(Stored data)
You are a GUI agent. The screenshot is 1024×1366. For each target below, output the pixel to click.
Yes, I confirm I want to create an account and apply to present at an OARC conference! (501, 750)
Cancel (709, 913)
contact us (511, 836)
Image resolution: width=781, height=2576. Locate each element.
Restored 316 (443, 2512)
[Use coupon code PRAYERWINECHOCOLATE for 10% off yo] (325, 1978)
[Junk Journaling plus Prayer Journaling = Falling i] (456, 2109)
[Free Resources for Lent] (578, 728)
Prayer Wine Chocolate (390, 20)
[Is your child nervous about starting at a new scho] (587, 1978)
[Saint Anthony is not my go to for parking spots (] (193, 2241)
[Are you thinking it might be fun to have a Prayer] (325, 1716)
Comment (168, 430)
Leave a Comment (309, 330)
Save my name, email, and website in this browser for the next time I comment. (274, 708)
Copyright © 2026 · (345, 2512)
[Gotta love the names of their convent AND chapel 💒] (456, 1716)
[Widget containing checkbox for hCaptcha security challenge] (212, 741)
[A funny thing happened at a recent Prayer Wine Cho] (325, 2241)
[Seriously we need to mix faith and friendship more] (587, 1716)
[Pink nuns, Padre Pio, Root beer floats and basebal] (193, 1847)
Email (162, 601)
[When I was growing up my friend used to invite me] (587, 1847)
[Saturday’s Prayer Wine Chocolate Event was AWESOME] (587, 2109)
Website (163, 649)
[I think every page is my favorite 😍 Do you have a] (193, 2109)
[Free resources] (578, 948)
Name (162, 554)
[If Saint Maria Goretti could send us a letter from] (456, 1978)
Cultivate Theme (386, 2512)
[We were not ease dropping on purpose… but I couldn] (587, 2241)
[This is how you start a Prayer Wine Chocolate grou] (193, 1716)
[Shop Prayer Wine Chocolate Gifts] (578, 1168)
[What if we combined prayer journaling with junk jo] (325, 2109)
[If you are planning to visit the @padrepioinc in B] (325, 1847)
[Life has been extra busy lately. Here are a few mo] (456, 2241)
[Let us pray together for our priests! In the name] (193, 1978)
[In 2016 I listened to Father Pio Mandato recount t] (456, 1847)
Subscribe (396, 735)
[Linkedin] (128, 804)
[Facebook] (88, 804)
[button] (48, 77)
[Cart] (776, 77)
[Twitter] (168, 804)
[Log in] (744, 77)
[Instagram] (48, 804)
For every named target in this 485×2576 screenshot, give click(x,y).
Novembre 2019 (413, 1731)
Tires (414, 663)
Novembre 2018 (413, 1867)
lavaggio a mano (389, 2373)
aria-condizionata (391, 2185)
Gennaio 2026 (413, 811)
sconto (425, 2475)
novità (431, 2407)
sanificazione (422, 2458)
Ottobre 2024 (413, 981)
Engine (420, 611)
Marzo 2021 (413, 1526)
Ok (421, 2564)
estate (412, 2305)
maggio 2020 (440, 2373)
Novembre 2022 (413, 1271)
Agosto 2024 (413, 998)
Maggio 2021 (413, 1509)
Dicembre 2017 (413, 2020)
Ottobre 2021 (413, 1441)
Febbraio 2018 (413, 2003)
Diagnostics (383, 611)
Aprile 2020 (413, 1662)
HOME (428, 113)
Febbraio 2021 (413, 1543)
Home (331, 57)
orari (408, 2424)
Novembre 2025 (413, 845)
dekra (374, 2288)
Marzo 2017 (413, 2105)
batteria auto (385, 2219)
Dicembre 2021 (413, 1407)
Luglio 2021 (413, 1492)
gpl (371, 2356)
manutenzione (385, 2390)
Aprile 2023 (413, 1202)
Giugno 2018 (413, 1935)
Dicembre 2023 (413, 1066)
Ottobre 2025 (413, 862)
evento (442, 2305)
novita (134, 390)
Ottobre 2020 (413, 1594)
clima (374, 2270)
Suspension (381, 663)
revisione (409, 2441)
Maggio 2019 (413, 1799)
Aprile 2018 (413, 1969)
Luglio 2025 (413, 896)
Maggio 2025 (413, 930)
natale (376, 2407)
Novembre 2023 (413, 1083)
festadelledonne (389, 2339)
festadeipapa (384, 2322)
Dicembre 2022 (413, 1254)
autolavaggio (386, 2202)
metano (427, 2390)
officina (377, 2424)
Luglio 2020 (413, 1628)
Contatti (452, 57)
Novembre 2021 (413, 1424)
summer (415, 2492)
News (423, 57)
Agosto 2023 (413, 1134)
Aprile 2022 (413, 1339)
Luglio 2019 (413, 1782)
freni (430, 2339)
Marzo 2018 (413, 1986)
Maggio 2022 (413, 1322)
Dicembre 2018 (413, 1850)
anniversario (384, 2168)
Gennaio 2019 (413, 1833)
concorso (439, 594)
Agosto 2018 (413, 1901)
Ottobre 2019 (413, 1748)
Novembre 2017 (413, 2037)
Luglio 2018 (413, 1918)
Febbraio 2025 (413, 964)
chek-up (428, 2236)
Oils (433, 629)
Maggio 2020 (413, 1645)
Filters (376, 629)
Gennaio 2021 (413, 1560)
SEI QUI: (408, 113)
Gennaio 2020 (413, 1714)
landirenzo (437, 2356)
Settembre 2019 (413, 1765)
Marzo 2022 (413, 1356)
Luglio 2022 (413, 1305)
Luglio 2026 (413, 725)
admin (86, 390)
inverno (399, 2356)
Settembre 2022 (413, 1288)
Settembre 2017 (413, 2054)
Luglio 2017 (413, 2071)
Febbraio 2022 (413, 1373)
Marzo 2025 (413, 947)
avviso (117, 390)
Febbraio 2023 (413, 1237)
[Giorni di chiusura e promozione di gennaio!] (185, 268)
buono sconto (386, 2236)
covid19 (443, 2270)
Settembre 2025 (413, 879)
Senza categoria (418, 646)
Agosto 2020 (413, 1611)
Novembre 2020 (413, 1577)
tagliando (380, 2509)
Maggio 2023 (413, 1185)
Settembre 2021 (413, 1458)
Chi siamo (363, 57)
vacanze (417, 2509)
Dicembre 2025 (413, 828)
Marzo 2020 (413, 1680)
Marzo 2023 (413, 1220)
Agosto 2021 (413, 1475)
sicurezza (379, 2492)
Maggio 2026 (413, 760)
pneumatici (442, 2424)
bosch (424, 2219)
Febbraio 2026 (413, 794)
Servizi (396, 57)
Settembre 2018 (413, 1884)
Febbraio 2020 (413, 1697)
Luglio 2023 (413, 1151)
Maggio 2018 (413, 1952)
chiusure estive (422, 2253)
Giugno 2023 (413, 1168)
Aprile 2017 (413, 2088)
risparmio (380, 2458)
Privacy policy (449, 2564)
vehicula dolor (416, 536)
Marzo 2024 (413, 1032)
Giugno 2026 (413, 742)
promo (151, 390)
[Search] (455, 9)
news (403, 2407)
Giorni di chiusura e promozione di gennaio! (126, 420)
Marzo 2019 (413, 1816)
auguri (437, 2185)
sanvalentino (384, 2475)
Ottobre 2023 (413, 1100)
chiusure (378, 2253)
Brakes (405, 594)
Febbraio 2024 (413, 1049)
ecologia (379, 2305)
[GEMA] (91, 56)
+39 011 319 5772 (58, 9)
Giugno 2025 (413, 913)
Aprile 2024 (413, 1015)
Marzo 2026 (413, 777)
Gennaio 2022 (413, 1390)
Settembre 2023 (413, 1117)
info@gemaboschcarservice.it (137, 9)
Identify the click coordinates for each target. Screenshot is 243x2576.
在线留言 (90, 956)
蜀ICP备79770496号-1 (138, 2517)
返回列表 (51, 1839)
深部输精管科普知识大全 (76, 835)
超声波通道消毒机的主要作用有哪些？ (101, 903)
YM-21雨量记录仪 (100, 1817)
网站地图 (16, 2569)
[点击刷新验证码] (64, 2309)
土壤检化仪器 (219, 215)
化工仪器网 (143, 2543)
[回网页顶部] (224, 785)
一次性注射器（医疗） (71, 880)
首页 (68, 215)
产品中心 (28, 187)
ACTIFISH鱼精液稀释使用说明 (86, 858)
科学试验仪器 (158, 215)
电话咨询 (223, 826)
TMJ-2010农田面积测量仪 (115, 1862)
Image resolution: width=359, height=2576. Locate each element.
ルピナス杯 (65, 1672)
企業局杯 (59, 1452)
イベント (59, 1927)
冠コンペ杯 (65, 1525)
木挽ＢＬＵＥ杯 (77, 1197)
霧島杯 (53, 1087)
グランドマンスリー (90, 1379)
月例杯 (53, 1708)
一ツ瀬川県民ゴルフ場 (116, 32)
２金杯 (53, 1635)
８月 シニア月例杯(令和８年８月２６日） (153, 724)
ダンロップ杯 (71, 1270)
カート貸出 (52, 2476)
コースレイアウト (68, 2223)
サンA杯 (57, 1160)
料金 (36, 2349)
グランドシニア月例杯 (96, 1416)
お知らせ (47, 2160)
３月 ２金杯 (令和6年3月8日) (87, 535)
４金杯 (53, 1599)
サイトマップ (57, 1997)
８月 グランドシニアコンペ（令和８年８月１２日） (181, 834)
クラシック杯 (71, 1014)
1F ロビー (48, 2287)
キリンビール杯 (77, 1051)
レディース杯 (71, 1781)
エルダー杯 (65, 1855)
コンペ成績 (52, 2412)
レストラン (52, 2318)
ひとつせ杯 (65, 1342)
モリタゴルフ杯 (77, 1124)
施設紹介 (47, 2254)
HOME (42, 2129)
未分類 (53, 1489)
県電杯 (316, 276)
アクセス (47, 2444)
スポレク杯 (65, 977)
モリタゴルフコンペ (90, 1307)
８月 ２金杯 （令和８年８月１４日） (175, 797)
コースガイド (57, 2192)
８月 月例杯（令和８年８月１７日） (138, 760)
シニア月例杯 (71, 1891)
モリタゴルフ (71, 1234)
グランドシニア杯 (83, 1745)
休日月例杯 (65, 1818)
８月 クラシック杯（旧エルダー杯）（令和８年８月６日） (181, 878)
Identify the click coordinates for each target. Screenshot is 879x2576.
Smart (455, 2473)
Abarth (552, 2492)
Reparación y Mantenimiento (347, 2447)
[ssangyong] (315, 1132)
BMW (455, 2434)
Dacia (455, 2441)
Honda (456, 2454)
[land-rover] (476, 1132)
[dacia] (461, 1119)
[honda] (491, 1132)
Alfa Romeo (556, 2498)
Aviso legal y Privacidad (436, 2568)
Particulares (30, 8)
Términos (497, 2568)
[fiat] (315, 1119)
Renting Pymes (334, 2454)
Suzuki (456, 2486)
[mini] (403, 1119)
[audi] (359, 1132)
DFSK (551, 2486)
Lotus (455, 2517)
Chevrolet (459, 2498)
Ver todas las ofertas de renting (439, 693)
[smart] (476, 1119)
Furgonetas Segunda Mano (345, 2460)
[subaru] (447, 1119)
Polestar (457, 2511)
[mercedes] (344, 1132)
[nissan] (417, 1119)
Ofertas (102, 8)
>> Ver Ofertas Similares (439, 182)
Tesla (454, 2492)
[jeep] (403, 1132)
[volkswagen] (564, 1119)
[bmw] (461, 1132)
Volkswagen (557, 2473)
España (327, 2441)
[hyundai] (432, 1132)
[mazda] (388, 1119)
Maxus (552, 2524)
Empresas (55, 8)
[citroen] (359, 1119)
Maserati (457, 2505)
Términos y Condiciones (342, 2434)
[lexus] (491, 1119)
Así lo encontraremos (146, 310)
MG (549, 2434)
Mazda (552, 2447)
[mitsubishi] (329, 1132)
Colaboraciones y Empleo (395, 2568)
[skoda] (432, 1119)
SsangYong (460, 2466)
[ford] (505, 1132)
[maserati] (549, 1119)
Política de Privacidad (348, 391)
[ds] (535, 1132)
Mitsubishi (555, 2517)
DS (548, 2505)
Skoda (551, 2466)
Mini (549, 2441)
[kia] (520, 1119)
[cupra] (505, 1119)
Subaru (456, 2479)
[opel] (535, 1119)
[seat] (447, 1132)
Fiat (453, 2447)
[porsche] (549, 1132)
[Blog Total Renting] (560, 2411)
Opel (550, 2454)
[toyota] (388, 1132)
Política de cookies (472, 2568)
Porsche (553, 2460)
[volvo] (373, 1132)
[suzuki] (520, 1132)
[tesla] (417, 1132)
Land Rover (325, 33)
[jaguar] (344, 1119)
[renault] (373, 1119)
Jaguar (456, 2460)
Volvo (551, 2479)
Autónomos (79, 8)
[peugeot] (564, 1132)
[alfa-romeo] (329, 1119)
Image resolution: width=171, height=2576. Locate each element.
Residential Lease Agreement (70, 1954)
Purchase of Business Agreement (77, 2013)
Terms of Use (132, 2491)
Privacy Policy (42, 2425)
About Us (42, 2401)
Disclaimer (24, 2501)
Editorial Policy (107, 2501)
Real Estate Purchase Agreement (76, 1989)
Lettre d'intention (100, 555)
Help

◆ **The task**
Nothing but a number should be given: the count of lines above in which the word "Política" occurs.

◆ **Written solution**
2